Quelle tenere almeno. Delle zucchine non si butta via mai niente…
Alle mie deboli proteste legate alla mia origine lombarda e alla mia assoluta incapacità di gestire questo groviglio di verde, il contadino birichino oppone un sorriso scaltro indicandomi la sua bionda e gentile signora che in men che non si dica, armata di coltello, si esibisce in un tutorial sulla pulizia dello strabordante groviglio.
Non posso quindi più fare resistenza, compro anche le nespole e vado.
La pulizia degli alimenti è un esercizio prezioso per i sensi: il coltello che recide un’estremità dello stelo con un piccolo e deciso “tac”, il rumore delle fibre che si sfilano con un sottile “bzzz”, il pungere delle asperità delle piante prima della pulizia che si esaurisce in una tenerezza inaspettata degli steli accarezzati dal getto dell’acqua cristallina.
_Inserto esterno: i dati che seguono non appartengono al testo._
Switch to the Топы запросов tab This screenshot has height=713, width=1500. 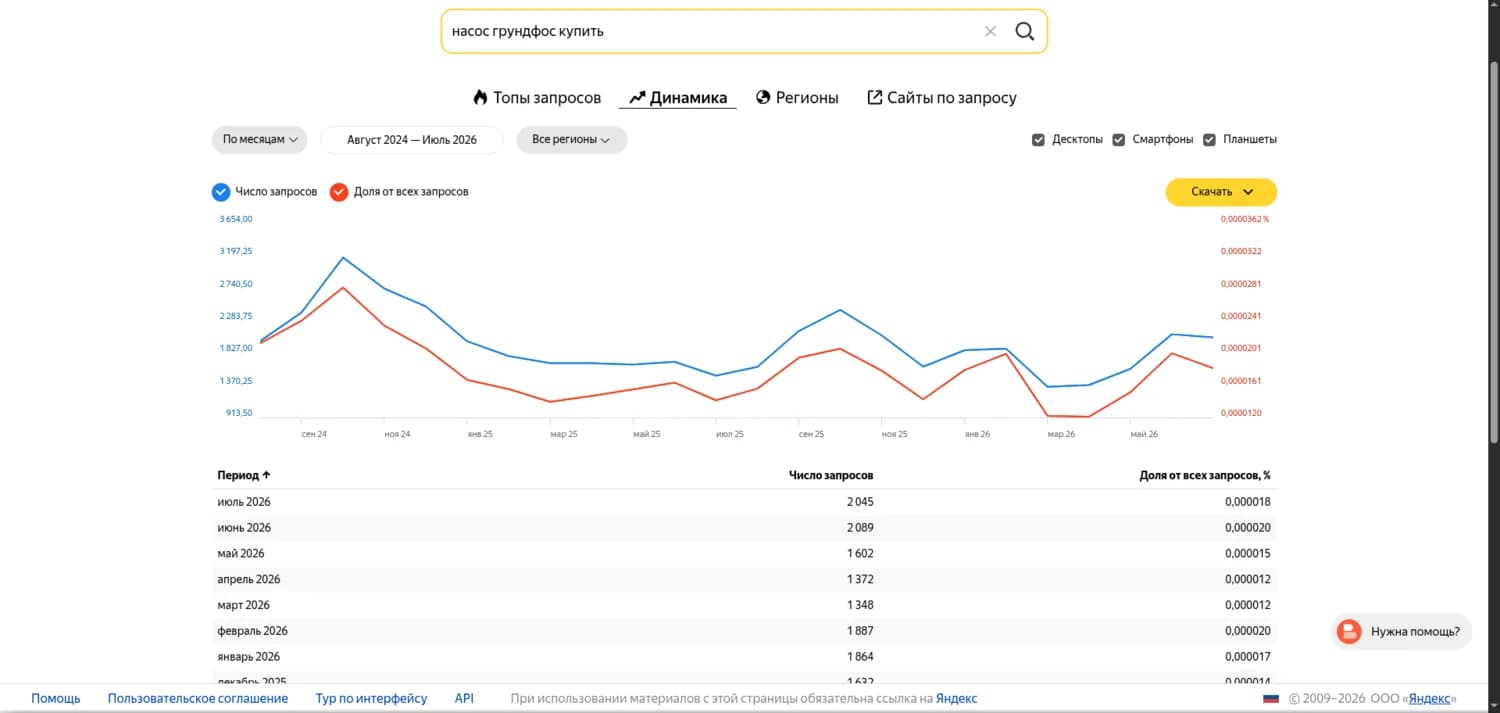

E poi l’odore del verde che si diffonde fragrante e un po’ pungente.
E poi ancora la nettezza dei sodi ortaggi che, allegra sorpresa si manifestano tra le foglie in un’esibizione dell’ennesima tonalità di verde.
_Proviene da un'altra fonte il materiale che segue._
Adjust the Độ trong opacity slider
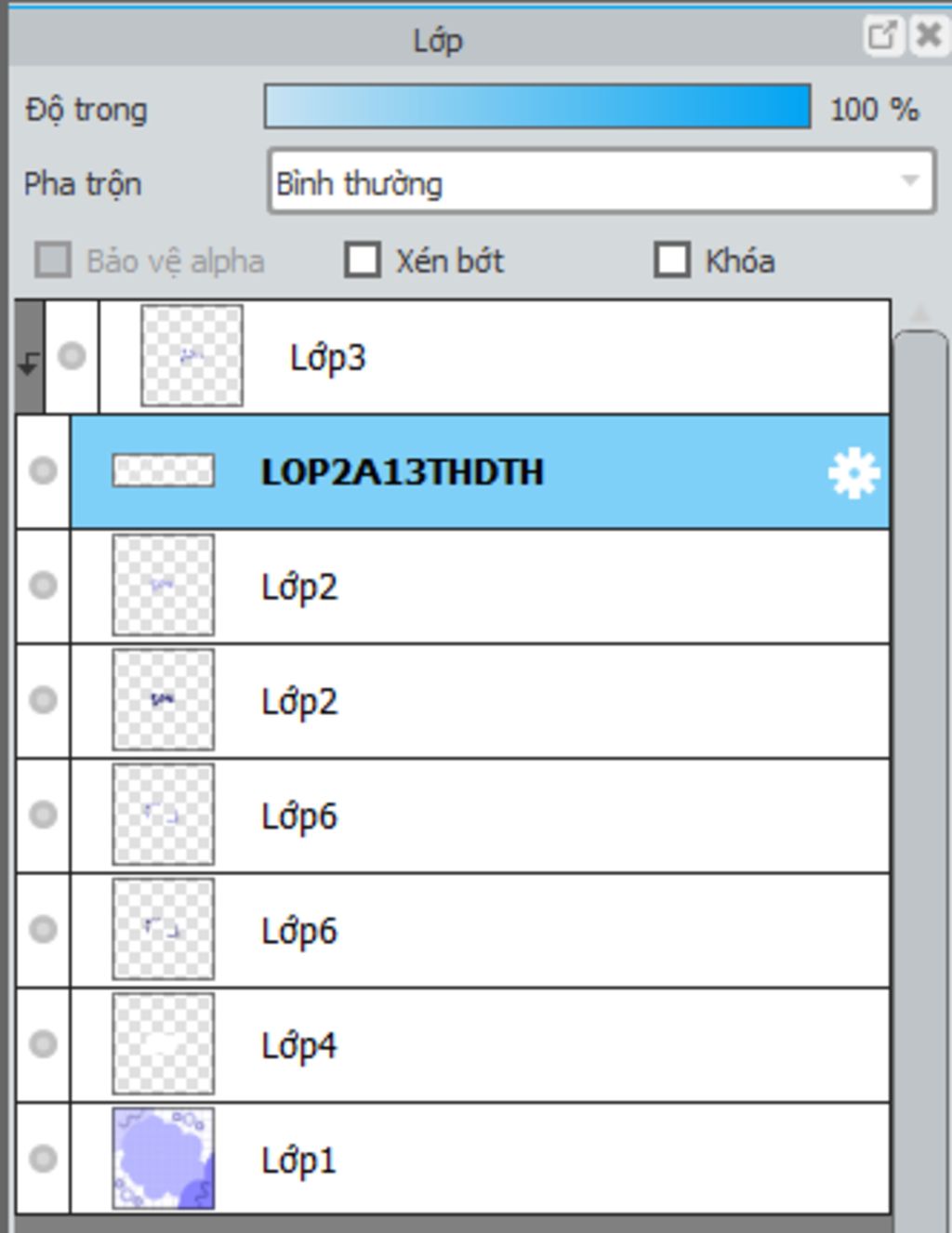952x1233 pixels. 537,107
L’arrendevolezza delle foglie più giovani una volta liberate dal loro ventaglio fibroso.
E poi il panico!
Ora che sono pulite e tagliate, ancora immerse nell’acqua in riccioli sbarazzini, mi rendo conto di non avere alcuna idea della modalità di cottura: la bionda moglie non mi ha informato e ora mi trovo decisamente nei guai!
Cercare in rete non è valido… per fortuna viene in mio soccorso il “messaggiare” con un’amica dotta in fatto di verdura e in fatto di Puglia che mi consiglia il lessarle e poi ripassarle in padella, magari con le zucchinette più giovani e i fiori e non sai che pasta ti esce…
Obbedisco!
Morbidissime e allo stesso tempo fragranti, leggermente amare, ma soprattutto erbacee: verdi e gialle nel sapore e nel colore, perfette con la freschezza delle menta e la spinta intrigante del pepe.
Per concludere, vorrei fare un omaggio alla Puglia e alla sua sapienza e fantasia nel mangiare le foglie (così mi disse un giorno un cuoco pugliese) dovuta, come spesso accade, alla necessità di nutrirsi in situazioni di ristrettezza ma anche alla generosità della sua terra e del suo clima.